Des enfants désœuvrés et livrés à eux-mêmes dans la rue, ce n’est jamais une très bonne chose. Avec l’aide de la communauté locale, nous avons mis en place un « camp de vacances » qui a regroupé une centaine d’enfants de 8 à 17 ans pendant deux semaines. Le but était de les occuper, mais aussi, par le biais de différentes activités, les sensibiliser aux risques de leur situation, à la délinquance de rue et aux différentes infractions susceptibles de les impliquer en tant qu’auteur·es ou que victimes, mais aussi aux risques du recrutement par des groupes terroristes.
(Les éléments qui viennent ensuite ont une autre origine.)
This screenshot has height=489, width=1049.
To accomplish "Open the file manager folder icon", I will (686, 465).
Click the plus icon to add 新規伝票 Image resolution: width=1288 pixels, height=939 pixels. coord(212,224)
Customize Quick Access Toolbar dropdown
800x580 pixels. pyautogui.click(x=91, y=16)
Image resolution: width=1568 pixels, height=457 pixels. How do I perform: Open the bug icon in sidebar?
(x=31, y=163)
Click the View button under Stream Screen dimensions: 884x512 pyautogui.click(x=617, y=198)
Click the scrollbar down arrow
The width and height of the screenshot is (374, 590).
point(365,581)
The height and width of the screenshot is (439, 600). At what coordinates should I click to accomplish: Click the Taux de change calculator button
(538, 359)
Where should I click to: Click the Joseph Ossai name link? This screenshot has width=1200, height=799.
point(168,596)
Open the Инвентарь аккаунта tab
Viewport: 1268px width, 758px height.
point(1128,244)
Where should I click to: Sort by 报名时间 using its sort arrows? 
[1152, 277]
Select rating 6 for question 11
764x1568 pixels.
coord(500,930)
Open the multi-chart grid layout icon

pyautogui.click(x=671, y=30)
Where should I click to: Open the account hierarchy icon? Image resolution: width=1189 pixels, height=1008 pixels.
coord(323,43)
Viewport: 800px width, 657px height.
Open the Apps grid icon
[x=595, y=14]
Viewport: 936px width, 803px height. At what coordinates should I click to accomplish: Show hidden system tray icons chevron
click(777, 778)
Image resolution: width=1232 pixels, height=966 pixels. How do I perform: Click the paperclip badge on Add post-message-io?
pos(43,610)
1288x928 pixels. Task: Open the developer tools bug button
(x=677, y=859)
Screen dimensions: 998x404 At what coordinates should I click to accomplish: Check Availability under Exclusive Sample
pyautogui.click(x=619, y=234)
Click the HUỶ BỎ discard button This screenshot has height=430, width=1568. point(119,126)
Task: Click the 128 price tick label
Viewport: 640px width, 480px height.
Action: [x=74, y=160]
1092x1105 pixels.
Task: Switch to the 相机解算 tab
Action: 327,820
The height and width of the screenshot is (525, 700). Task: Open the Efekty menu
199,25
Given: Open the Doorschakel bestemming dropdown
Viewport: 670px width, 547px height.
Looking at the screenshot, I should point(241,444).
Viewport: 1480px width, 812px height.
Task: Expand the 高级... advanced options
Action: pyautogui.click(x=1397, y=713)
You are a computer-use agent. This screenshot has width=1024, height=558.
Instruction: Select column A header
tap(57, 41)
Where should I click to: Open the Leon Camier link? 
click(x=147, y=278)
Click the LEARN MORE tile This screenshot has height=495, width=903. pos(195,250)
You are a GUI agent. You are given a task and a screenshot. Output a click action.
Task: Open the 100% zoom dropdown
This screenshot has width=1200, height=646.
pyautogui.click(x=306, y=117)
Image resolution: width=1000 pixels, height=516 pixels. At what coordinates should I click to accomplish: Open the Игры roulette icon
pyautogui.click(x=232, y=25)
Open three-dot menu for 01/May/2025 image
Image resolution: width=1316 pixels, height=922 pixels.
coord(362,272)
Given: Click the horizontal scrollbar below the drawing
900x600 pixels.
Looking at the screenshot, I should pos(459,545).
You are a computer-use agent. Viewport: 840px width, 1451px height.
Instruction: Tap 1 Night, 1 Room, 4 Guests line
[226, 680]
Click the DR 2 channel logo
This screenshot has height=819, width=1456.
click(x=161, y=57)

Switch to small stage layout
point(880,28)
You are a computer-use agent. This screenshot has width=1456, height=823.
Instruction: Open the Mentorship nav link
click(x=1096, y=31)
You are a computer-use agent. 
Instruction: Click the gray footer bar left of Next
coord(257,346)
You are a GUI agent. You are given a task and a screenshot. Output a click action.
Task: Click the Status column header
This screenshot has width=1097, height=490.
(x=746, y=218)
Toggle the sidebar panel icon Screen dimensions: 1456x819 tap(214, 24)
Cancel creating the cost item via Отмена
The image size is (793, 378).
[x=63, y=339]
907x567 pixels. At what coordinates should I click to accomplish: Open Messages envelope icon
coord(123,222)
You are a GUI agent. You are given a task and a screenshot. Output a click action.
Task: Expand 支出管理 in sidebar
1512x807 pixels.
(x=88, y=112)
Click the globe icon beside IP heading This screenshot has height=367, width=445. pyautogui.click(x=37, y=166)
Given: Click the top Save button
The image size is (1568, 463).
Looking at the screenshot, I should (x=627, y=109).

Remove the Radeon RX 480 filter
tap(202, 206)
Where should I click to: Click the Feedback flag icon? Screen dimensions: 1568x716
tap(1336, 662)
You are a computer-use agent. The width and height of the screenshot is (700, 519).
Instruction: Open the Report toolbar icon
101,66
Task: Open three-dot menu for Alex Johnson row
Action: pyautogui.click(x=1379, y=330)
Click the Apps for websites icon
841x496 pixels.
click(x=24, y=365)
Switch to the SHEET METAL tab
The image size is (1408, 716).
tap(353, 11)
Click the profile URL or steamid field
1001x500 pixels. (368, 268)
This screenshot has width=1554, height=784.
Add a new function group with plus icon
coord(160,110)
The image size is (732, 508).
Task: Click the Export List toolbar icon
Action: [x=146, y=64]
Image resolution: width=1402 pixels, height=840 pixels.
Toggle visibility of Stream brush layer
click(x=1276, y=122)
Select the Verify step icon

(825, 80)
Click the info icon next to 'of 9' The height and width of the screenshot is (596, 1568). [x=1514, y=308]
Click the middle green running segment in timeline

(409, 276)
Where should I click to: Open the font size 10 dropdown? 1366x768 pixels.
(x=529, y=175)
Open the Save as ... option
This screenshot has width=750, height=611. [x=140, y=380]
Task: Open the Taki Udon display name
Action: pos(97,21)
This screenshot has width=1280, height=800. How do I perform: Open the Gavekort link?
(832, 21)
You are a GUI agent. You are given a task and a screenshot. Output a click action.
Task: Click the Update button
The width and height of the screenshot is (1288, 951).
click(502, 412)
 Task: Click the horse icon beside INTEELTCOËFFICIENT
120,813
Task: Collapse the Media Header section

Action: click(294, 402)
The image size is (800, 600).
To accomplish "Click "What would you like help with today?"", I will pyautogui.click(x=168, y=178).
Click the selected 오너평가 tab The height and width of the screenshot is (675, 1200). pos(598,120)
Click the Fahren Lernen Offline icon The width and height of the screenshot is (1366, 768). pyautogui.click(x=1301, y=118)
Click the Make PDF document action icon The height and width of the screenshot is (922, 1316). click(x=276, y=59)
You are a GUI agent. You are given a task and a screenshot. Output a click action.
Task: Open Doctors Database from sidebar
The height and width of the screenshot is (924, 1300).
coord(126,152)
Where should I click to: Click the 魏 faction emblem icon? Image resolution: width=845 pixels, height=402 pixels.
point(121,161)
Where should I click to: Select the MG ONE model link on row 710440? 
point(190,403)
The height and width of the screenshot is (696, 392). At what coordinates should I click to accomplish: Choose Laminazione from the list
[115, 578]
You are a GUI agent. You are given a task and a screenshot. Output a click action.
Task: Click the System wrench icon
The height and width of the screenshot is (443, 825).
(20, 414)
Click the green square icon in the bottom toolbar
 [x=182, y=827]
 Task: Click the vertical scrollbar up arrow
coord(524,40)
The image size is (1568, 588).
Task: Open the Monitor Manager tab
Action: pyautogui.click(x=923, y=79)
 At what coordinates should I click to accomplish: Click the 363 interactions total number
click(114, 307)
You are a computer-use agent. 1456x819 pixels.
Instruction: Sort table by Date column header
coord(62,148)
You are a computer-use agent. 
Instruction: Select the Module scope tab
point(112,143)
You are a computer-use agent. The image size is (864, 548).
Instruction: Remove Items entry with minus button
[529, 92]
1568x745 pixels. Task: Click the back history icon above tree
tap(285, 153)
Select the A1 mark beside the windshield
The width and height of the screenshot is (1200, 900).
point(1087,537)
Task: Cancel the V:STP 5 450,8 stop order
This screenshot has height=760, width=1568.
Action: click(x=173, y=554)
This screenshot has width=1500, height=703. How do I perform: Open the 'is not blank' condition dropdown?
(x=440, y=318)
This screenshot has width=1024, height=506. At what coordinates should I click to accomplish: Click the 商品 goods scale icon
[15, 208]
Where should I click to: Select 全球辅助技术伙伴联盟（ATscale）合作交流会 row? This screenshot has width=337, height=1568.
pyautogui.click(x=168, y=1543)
Ce camp a eu énormément de succès, au point que nous avons hélas dû limiter les places. Une des réussites que nous avons connues concerne un enfant qui était déjà un petit délinquant de rue. Il est venu à notre camp une journée. Le lendemain, il n’est pas venu, parce qu’il avait commis un vol. Les Koglweogo, une milice traditionnelle, en avaient eu vent et l’avaient arrêté. Nous avons pu envoyer un négociateur chez eux pour faire relâcher cet enfant. Il est revenu au camp et l’a fréquenté assidument. Par la suite, ses parents nous ont appris que les relations avec leur enfant s’étaient améliorées, et qu’il avait même accepté de reprendre le chemin de l’école.
Ces milices sont justement présentes au Burkina Faso. Comment faites-vous pour les intégrer dans ce projet ?
Pour nous, des milices comme les Koglweogo font partie de ce que nous appelons les « initiatives locales de sécurité ». Elles ont donc leur place dans notre projet.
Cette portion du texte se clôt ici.